Exercise directions: Each line from the one with "Given: Focus the Jenkins Url text field" through the last line below must be written out exactly. Do not copy pictures.

Provided data:

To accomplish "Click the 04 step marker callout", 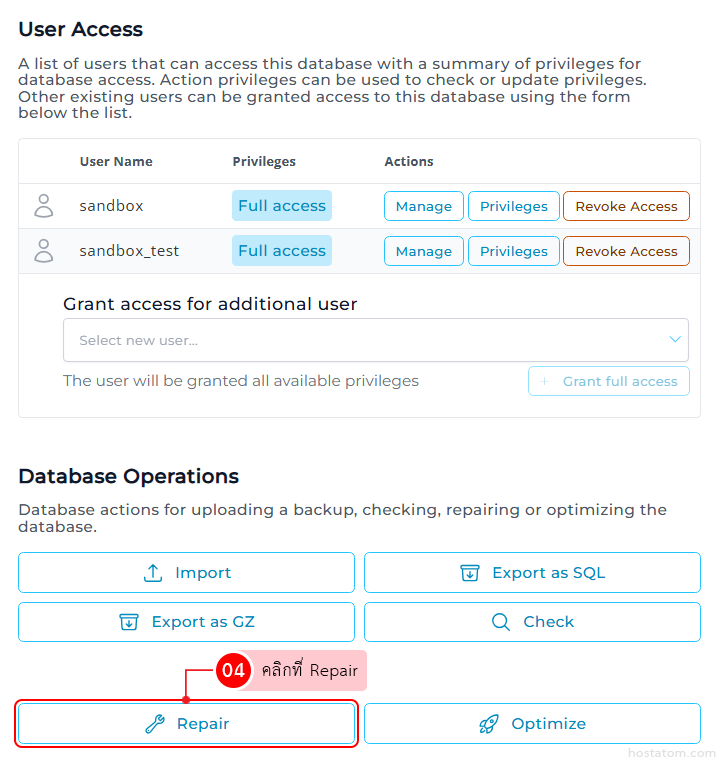I will click(x=233, y=671).
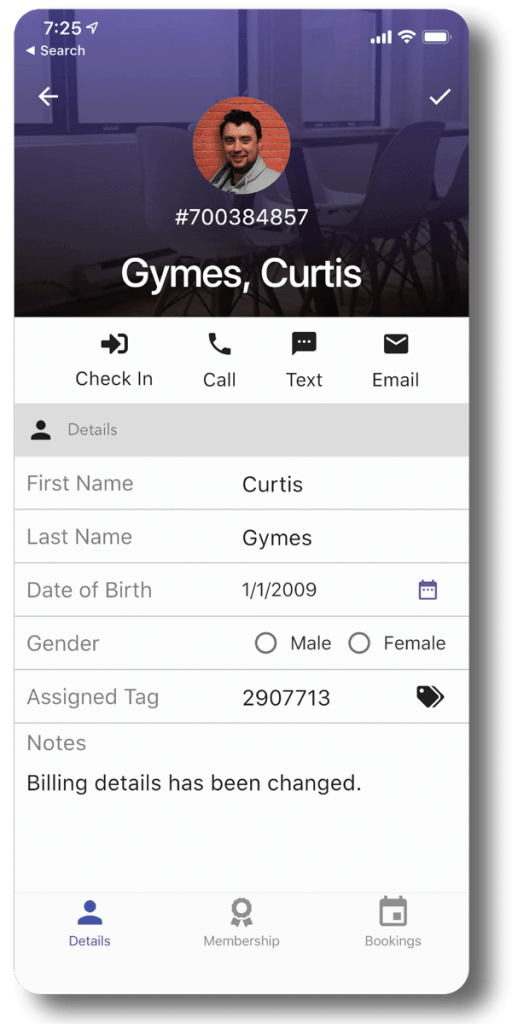Tap the member profile photo
The width and height of the screenshot is (512, 1024).
242,146
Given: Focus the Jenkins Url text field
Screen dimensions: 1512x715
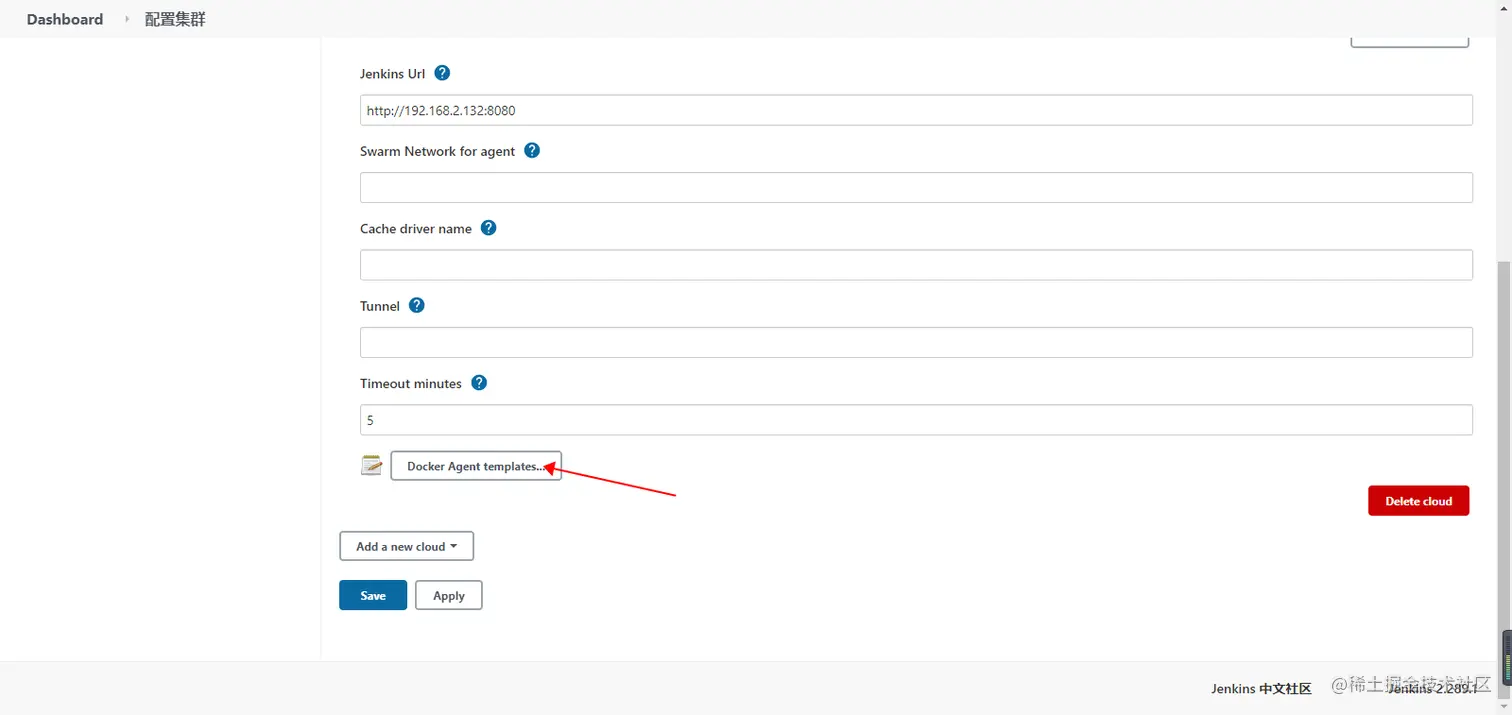Looking at the screenshot, I should pyautogui.click(x=915, y=110).
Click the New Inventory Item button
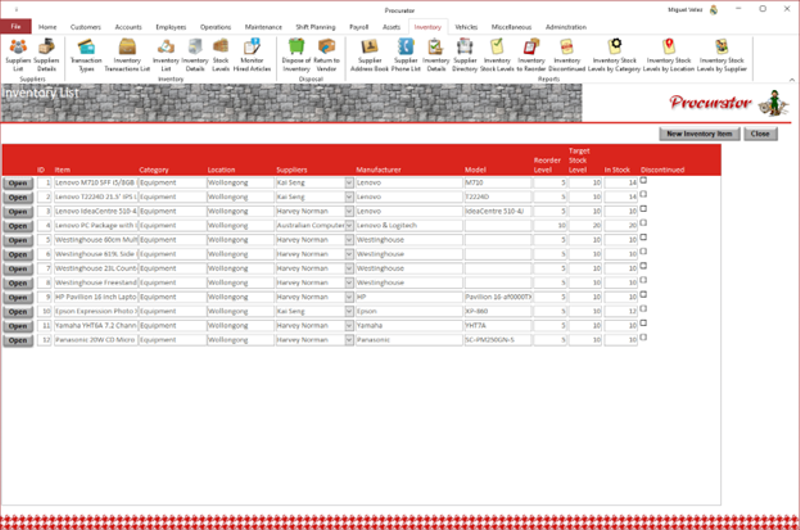Screen dimensions: 800x530 pyautogui.click(x=699, y=134)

Task result:
Given: Focus the Jenkins Url text field
Screen dimensions: 1512x715
Looking at the screenshot, I should pyautogui.click(x=915, y=110).
Click the New Inventory Item button
Screen dimensions: 800x530 pyautogui.click(x=699, y=134)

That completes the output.